TASK PROMPT ▸ This exercise asks for every line of the material that contains the word "each".

INFORMATION ▸
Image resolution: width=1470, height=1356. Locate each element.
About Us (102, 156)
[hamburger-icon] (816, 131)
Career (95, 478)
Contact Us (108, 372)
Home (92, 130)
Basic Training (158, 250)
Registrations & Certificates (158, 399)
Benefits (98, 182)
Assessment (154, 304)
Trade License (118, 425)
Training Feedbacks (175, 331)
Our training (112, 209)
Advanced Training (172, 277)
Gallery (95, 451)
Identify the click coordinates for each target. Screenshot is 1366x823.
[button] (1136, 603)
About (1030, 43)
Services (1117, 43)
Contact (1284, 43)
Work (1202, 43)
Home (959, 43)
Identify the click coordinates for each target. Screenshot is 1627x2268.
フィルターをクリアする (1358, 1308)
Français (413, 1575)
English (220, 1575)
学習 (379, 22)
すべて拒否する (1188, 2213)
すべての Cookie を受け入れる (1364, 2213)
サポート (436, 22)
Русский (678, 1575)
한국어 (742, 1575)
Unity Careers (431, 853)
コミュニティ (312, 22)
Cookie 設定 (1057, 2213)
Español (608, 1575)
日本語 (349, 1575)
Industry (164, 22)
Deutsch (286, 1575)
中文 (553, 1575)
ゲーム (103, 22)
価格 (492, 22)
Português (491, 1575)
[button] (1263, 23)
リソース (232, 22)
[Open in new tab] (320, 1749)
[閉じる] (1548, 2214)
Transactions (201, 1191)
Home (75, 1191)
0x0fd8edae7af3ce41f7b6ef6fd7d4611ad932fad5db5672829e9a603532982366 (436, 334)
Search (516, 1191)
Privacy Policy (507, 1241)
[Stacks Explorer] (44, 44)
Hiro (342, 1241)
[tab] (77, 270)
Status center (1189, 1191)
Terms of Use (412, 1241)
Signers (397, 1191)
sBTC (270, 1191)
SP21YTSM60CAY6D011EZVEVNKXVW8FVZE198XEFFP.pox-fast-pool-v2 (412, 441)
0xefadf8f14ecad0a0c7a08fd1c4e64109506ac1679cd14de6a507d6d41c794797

RESULT OF THE EXERCISE ▸
Image resolution: width=1470, height=1356. Locate each element.
Identify the click coordinates for each target. Screenshot is 1366x823.
Identify the click coordinates for each target. Screenshot is 1627x2268.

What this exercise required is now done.